87 Much of what is stated in this chapter will be better understood after the student has read the next section of this book (Light). The laws of reflection and refraction are the same for heat as for light. If an image of the sun be formed with a lens on paper or on the back of the hand, the heat is found to be focussed at about the same spot, a fact with which schoolboys are sufficiently familiar, and which shows that heatradiation can be refracted as light is. Again, the law of inverse squares (p. 124) applies here as in the case of light, and it is best to study the two sets of phenomena in connection with one another.

A body heated in a dark room to a comparatively low temperature, say below a dull-red heat, is not visible; it emits only heat-radiation. But when it is heated above this temperature it becomes visible; it now emits both kinds of radiation, or it would be more correct to say that the effect produced by its radiation depends upon the object on which that radiation falls. It affects the surface of our bodies as heat; it produces in our eyes the sensation of light.

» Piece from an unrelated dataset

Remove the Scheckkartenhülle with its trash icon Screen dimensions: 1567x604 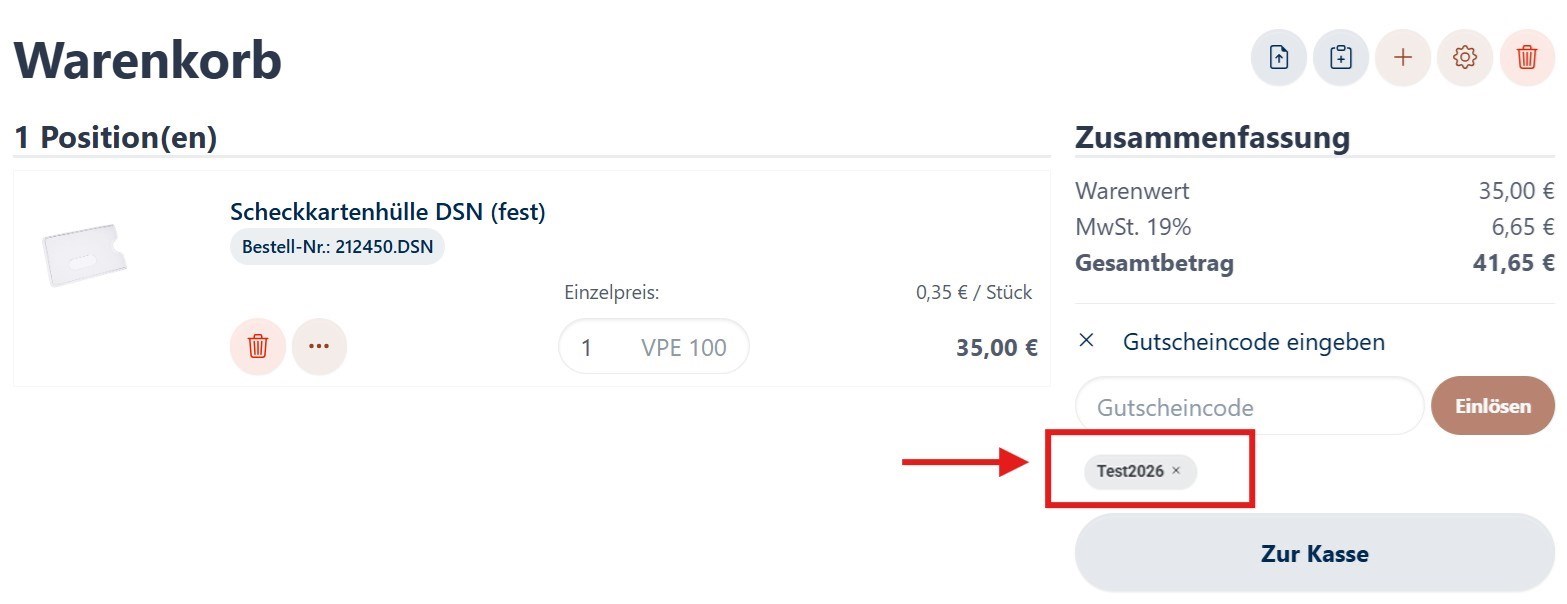(257, 345)
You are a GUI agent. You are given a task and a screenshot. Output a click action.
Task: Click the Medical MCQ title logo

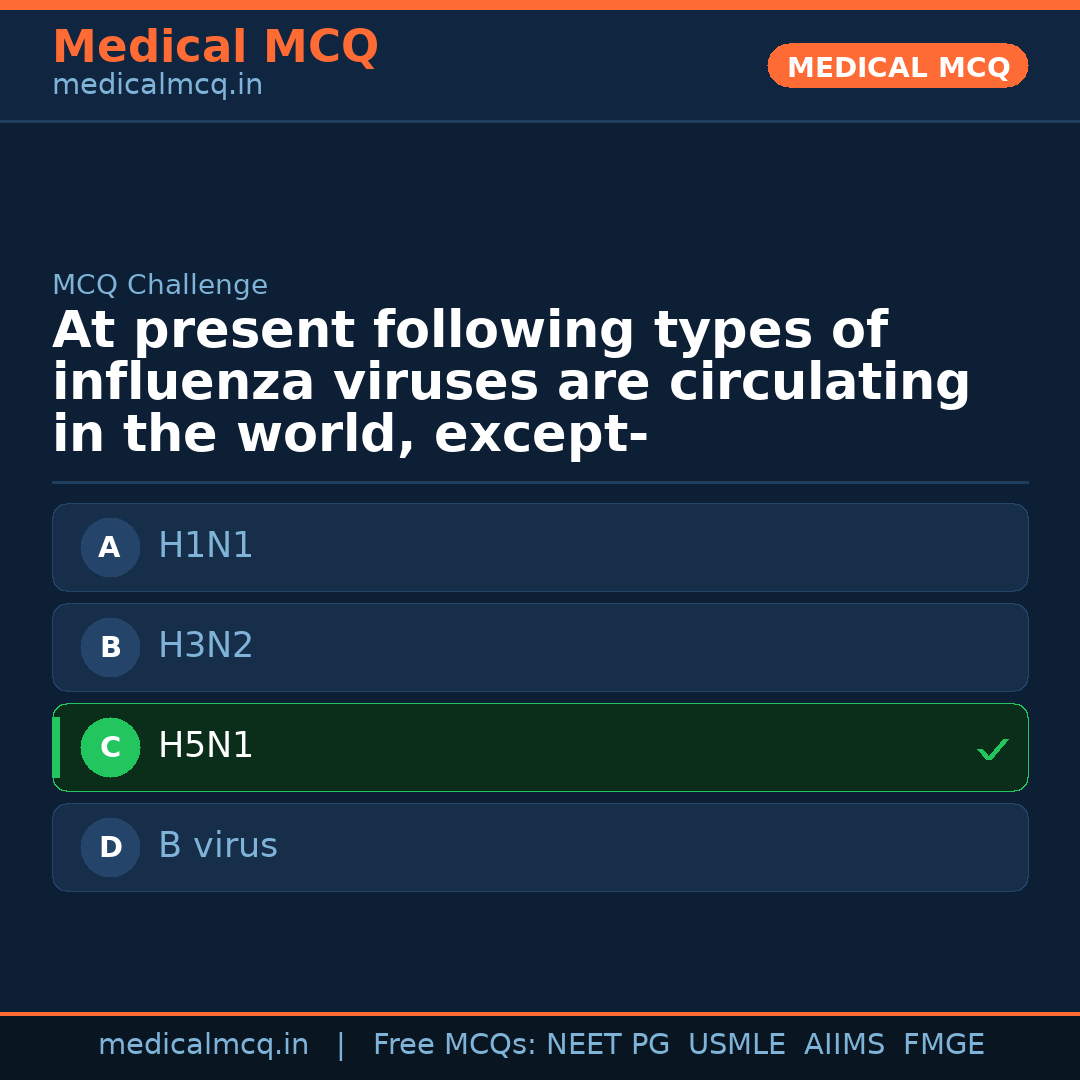[x=215, y=47]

The common use of the term 'radiant heat' might lead the student to suppose that there are different kinds of heat, of which 'radiant heat' is one. This is not so. Strictly speaking, radiation is not heat at all: at any rate, it does not exhibit the ordinary properties of heat. If it were, it could not pass, as it is known to do, through bodies without heating them. There is reason for believing that radiation travels in the form of waves, much as waves are propagated on the surface of water by the upward and downward motion of the particles of water. The disturbing cause producing these waves is the hot body emitting the radiation. The waves, in general, travel freely outwards in all directions; but when they strike against an obstacle they may be partly reflected from its surface, partly absorbed by it, and partly transmitted through it. Bright polished tinplate may be taken as a type of a good reflector; lamp-black as a type of a good absorber; and rock-salt as the best example of a substance which is transparent to heat-radiation.